*** Block opens ***

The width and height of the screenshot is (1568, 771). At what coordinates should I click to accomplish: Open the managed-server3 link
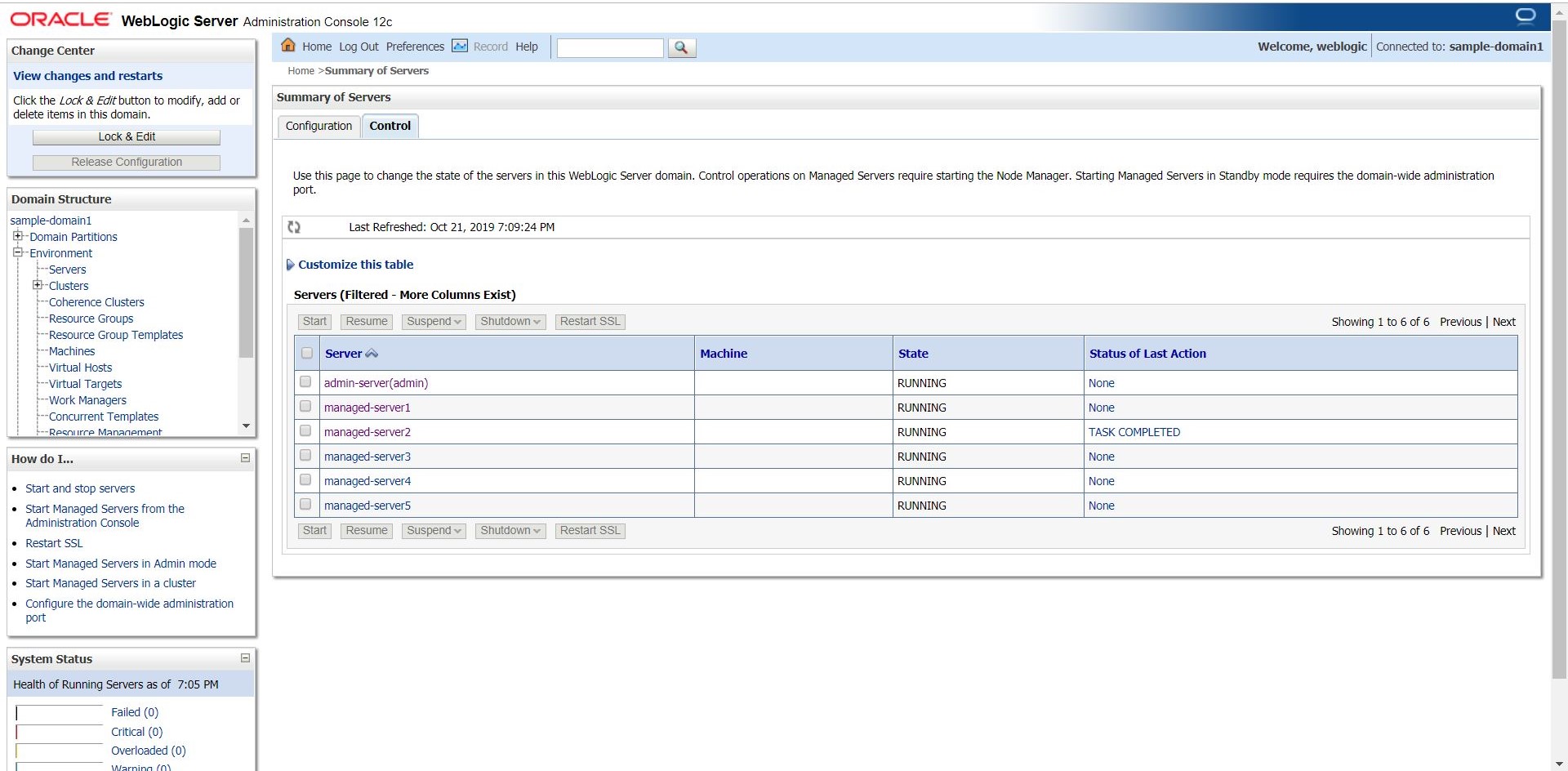coord(367,457)
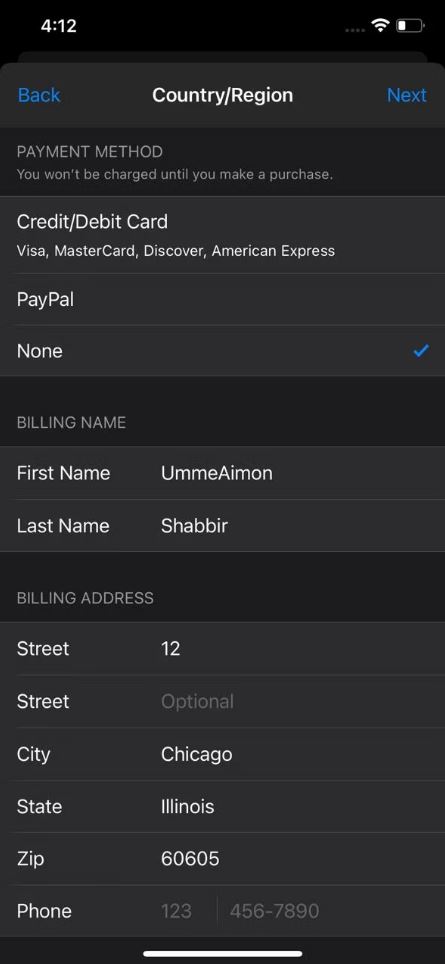Edit the Last Name field Shabbir
This screenshot has height=964, width=445.
(x=222, y=526)
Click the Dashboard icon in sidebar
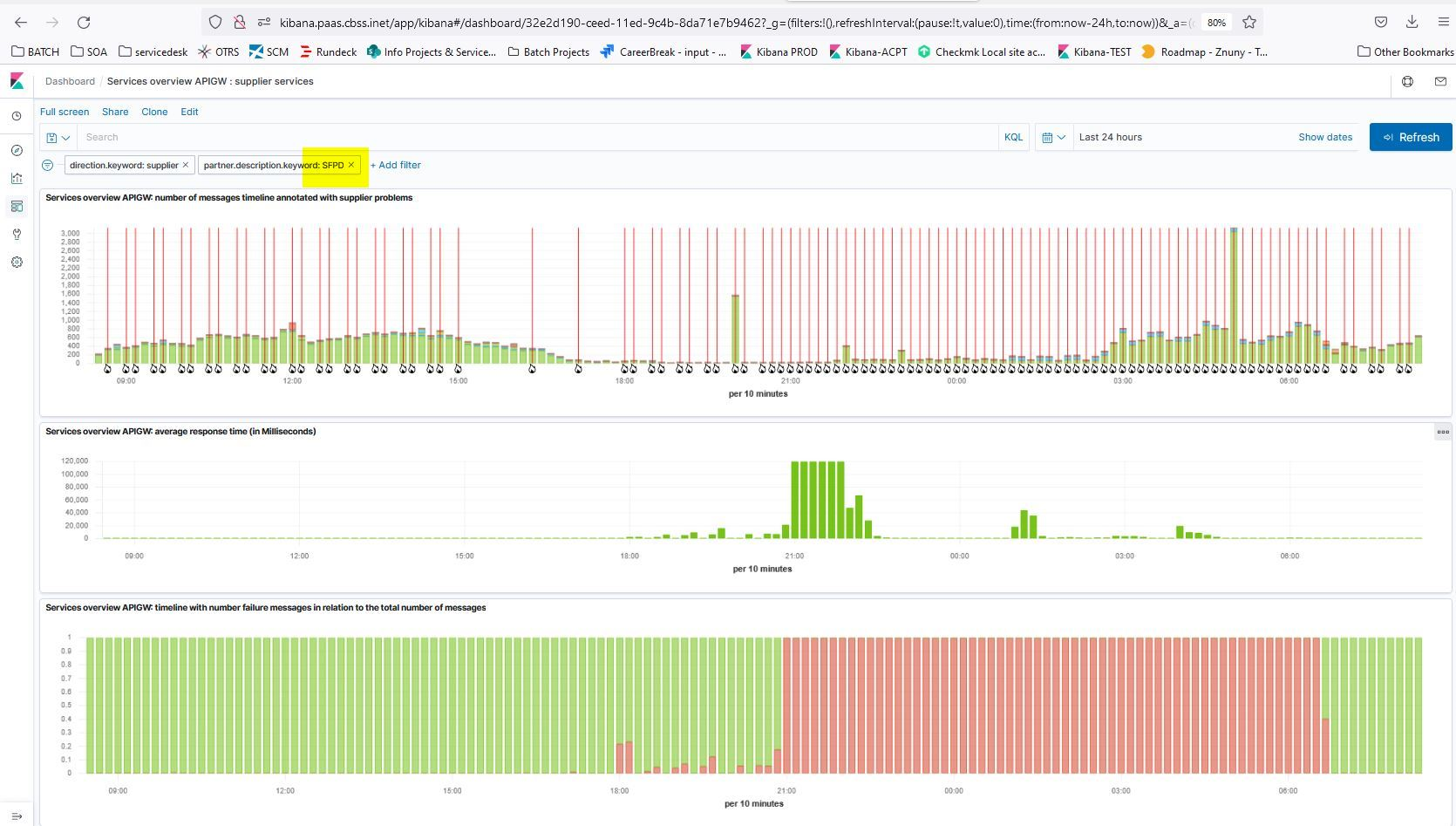The height and width of the screenshot is (826, 1456). [17, 207]
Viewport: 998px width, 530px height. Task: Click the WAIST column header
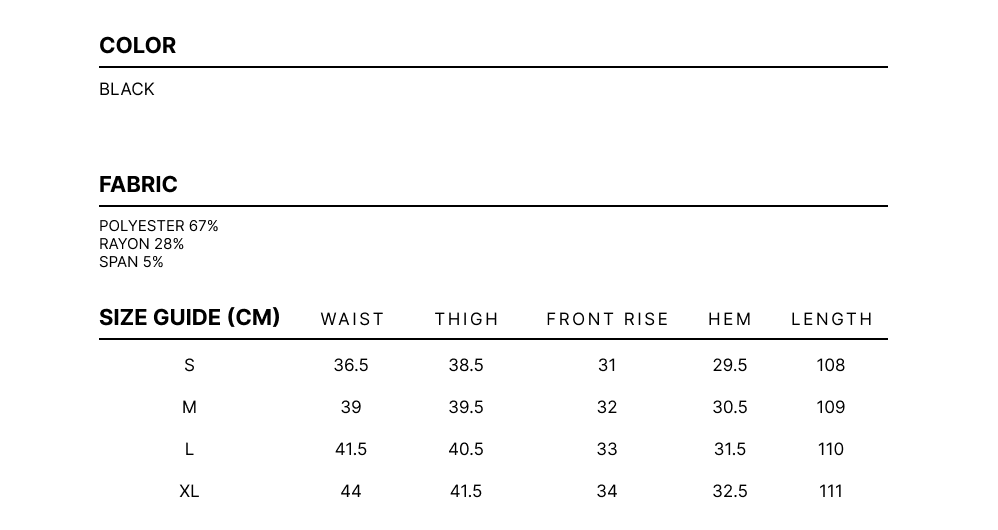click(353, 319)
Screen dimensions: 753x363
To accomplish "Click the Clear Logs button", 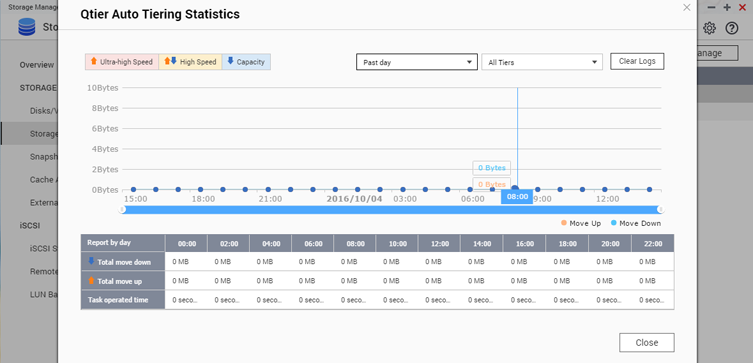I will coord(637,61).
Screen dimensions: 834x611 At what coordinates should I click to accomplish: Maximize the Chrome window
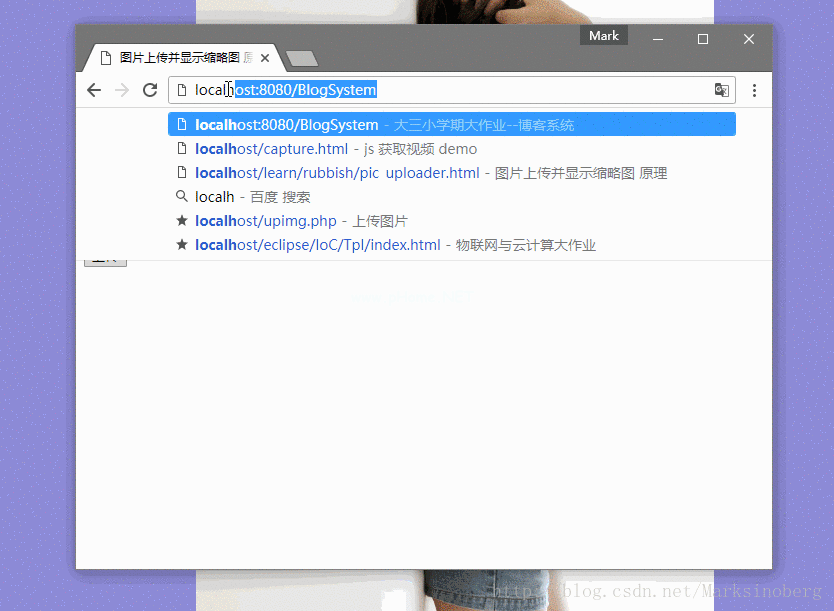[x=703, y=39]
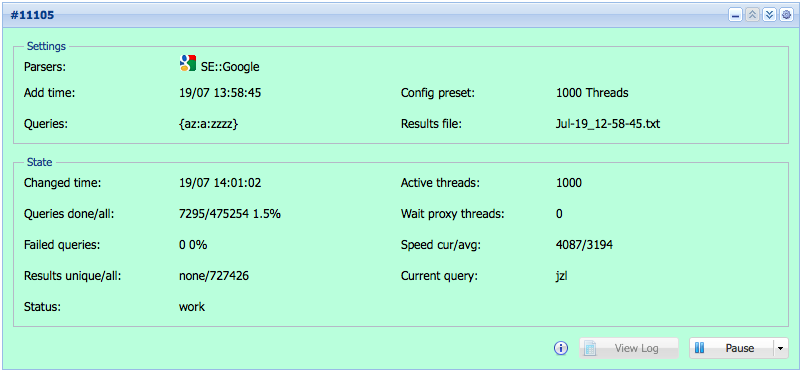This screenshot has width=801, height=372.
Task: Click the results file Jul-19_12-58-45.txt
Action: pyautogui.click(x=608, y=124)
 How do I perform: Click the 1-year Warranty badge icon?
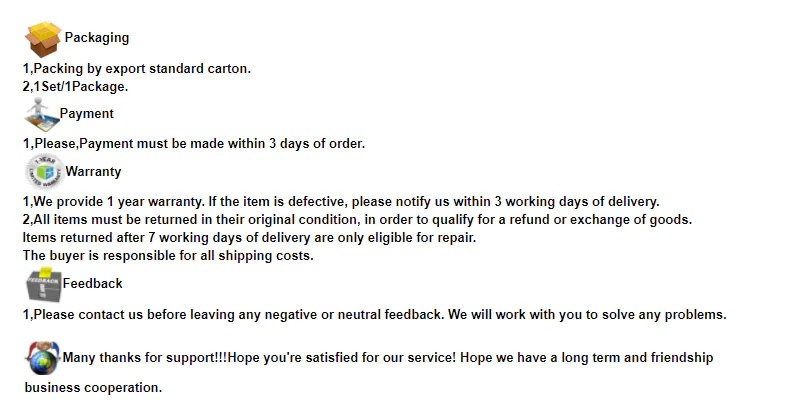click(43, 172)
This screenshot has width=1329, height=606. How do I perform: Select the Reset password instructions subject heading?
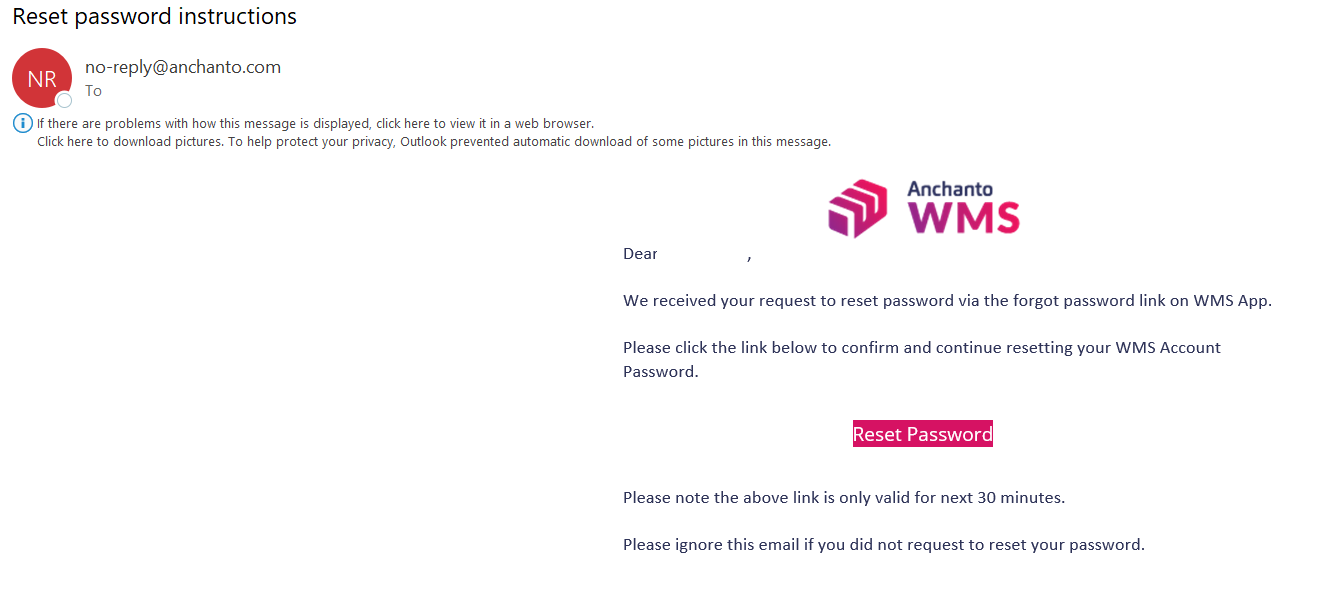[155, 16]
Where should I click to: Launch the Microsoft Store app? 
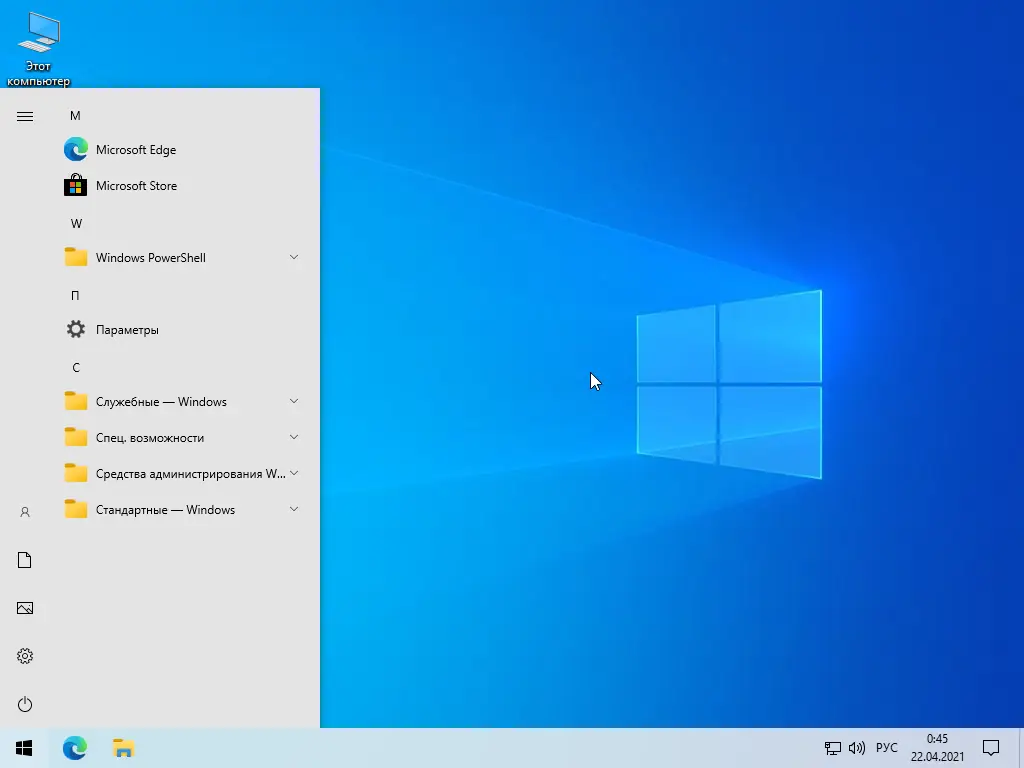[x=137, y=185]

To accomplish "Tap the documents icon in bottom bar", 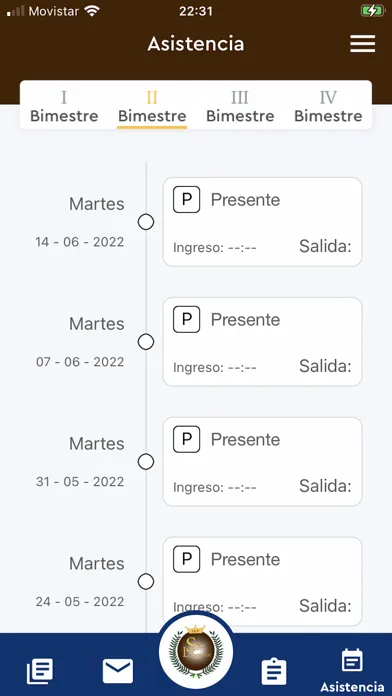I will (40, 671).
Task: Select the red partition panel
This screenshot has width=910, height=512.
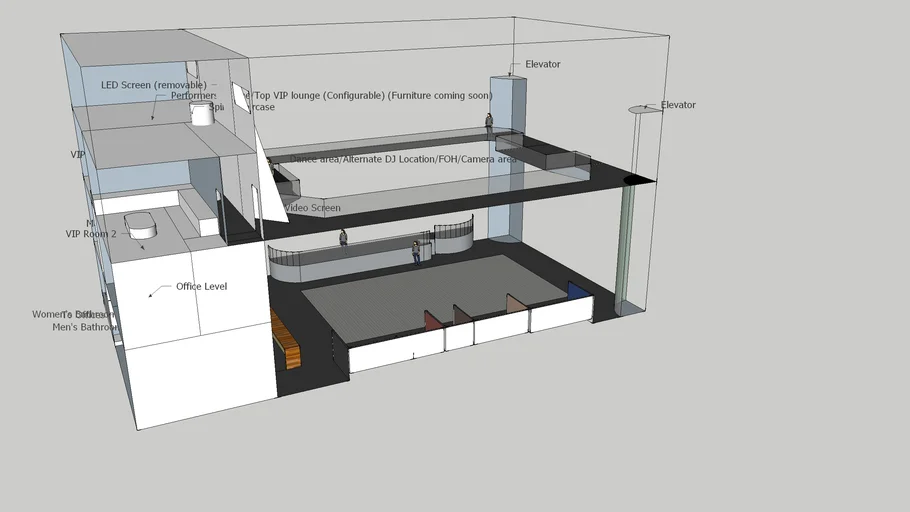Action: (x=432, y=321)
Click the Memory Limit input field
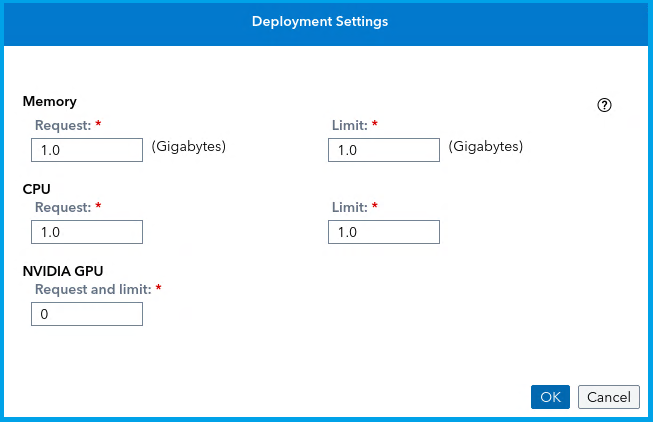The height and width of the screenshot is (422, 653). pyautogui.click(x=384, y=150)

*** Block closes ***

» **Task requirements**
Find the line with "Task: Select the red partition panel" in the listing and extract it and all lines after it through the end, exactly, without the pictures.

» **Written reply**
Task: Select the red partition panel
This screenshot has width=910, height=512.
Action: (x=432, y=321)
Click the Memory Limit input field
The height and width of the screenshot is (422, 653). pyautogui.click(x=384, y=150)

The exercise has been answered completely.